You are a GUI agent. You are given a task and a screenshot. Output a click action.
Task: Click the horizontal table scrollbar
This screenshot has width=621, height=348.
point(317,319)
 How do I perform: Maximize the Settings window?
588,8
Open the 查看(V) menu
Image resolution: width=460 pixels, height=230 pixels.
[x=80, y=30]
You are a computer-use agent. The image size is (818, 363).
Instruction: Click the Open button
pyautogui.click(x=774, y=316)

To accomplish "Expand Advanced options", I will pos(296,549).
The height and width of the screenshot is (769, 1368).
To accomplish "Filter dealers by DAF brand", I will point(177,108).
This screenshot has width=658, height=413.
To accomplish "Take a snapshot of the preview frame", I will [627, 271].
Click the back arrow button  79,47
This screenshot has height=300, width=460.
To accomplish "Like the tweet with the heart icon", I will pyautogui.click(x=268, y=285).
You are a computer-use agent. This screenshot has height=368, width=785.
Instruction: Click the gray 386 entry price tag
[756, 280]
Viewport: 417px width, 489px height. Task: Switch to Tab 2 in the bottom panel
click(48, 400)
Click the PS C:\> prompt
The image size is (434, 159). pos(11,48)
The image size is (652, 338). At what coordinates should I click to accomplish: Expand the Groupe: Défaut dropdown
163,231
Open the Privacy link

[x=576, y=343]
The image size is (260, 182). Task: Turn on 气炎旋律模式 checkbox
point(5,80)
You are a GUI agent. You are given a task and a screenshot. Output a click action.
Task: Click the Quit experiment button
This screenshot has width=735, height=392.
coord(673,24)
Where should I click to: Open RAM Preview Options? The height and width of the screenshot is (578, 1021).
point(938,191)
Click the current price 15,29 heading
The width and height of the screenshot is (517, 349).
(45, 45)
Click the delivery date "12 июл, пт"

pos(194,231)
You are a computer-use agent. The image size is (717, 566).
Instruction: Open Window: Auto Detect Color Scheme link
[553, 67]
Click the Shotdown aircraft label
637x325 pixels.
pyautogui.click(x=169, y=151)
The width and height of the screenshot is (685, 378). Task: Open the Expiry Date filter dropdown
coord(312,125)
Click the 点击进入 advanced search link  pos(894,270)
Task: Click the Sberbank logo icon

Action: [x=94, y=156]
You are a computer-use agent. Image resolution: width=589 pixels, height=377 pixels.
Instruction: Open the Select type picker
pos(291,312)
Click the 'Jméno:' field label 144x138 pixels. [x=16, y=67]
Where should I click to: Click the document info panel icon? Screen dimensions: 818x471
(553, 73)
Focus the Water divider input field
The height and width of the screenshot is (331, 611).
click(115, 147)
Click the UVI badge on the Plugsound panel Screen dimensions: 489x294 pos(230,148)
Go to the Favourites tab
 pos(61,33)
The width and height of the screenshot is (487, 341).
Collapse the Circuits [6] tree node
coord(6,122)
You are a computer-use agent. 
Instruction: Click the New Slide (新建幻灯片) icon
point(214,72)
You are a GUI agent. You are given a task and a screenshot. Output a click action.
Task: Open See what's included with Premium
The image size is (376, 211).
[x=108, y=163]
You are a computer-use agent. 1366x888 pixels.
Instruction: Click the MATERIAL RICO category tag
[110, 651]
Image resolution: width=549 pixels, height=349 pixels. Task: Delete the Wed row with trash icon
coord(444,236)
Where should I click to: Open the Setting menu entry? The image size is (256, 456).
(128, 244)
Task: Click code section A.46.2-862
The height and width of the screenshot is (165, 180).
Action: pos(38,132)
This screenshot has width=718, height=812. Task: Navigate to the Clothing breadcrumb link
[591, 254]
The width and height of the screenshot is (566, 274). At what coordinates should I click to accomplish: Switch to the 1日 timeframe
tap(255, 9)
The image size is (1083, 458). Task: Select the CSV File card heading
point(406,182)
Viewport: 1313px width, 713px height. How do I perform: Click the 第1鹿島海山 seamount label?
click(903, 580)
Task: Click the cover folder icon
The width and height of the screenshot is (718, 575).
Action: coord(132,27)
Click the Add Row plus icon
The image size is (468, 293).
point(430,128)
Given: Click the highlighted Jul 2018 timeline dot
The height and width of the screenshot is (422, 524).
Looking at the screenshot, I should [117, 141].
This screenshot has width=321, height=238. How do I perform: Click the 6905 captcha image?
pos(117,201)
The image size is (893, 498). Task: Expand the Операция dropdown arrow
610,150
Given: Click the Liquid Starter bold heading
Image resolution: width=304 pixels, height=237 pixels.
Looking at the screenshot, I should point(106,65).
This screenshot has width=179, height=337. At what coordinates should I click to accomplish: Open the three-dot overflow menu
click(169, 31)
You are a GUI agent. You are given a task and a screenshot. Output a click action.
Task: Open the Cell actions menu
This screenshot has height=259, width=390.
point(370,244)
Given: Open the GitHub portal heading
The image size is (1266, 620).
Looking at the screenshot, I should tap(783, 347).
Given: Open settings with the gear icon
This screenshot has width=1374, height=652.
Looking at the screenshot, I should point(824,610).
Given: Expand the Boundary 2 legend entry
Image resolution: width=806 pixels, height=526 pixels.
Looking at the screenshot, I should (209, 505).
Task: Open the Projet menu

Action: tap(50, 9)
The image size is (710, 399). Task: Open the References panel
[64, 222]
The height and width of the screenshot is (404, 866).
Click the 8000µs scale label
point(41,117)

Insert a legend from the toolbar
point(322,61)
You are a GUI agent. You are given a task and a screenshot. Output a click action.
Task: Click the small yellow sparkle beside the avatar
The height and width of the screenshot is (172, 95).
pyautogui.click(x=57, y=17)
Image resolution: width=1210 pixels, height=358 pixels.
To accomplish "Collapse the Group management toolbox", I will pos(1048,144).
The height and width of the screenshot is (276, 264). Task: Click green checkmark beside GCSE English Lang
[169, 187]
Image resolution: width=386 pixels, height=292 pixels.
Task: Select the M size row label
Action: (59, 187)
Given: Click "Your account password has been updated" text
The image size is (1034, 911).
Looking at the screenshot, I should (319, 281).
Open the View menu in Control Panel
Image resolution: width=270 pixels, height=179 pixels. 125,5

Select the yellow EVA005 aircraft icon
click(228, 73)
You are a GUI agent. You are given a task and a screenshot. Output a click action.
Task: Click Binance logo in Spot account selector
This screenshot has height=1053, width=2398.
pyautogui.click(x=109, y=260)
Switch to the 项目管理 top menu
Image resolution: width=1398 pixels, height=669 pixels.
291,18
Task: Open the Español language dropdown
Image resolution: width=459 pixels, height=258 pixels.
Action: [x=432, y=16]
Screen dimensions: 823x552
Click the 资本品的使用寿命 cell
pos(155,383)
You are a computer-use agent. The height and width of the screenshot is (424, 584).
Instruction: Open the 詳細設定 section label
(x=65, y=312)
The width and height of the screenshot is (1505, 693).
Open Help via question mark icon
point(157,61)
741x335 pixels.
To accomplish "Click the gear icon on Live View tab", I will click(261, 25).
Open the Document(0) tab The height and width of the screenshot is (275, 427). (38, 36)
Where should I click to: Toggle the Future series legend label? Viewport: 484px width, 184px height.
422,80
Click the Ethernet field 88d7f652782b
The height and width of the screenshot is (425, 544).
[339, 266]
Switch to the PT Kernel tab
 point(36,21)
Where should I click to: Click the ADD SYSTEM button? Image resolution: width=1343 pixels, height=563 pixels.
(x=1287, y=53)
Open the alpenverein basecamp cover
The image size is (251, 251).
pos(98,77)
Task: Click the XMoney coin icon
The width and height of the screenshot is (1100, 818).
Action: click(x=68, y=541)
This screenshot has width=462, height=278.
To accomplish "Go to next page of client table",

» Problem details
Whenever the string "account" shows up in a line above, copy that line.

» Task response
Given: Click "Your account password has been updated" text
Task: Click Binance logo in Spot account selector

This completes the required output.